Abi Saab, a mother of two with a master’s degree in political science from the American University of Beirut, states that it “takes me twice the effort to get through the day compared to when I didnt have kids, but it is possible for a mother to progress in her career and enjoy fair pay. The true question here is the question of time. When a mother has to choose between more time at her job or more time with her kids, very few will choose the first. Where you invest more is key in the result you get.”

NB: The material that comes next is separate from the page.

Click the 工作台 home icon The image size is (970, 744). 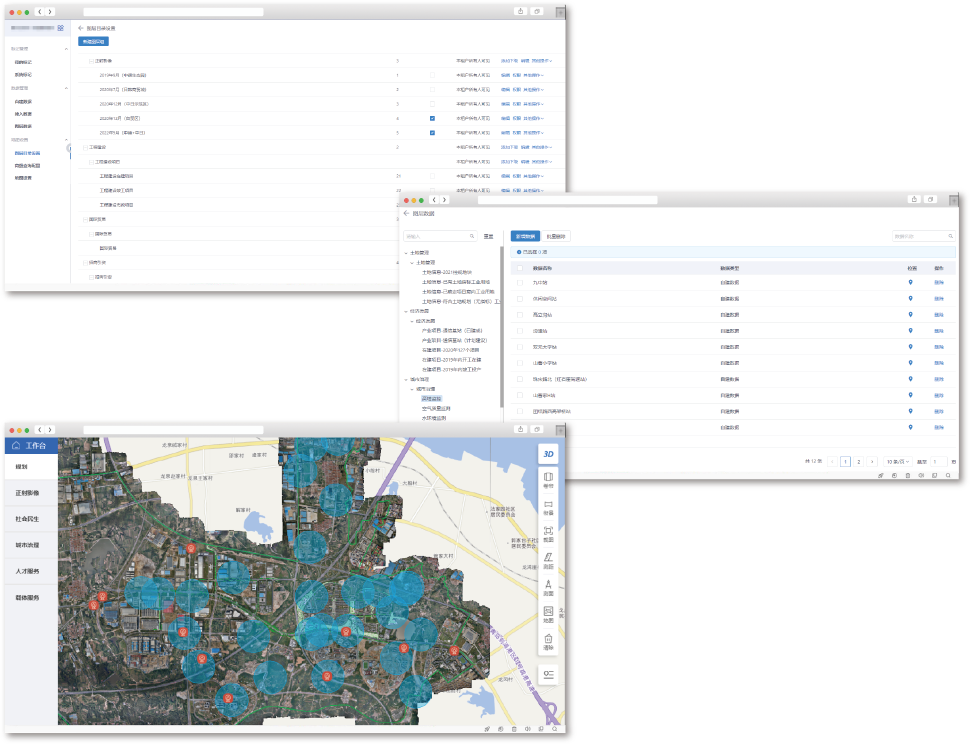click(16, 445)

   Equal opportunity is not a hollow promise or an empty policy. It has clearly definable business benefits, as Abboud points out. It increases an agency’s chances of finding and attracting the right talent, improves company culture and reputation, and boosts productivity and innovation. “Workplaces that have equal opportunity policies in place are usually more successful in attracting a diverse pool of talented candidates,” she says. “This is because when a business is known for implementing equal opportunities, candidates are assured that they will be judged based on their individual merit, which encourages greater applications.” What’s more, when a business is open to a diversified workforce “you effectively increase the variety in ideas, experiences, skills and talents available to the company”.

  Importantly, Feer McQueen gives credit where its due, regardless of gender. As Mourani says, it’s important to evaluate the skills and the character of a person rather than their gender. Personality and talent are key in the Feer McQueen workforce. “We believe in talent, no matter what your gender is,” says Ryme El Khoury, the agency’s digital communications manager, simply. “Equal opportunity = if youre all in, youre welcome, no matter what your gender is. But, not to brag, were 80 per cent female power.”

Ryme El Khoury

“It never mattered whether Im a woman or a man,” adds Arayes. “I was always valued for how I think and what I do rather than what gender I am. I dont think it was easy at all, but thats not because Im a woman, its because the advertising world is very aggressive and fast paced. Any man in my shoes wouldve done everything I did to be where I am today.”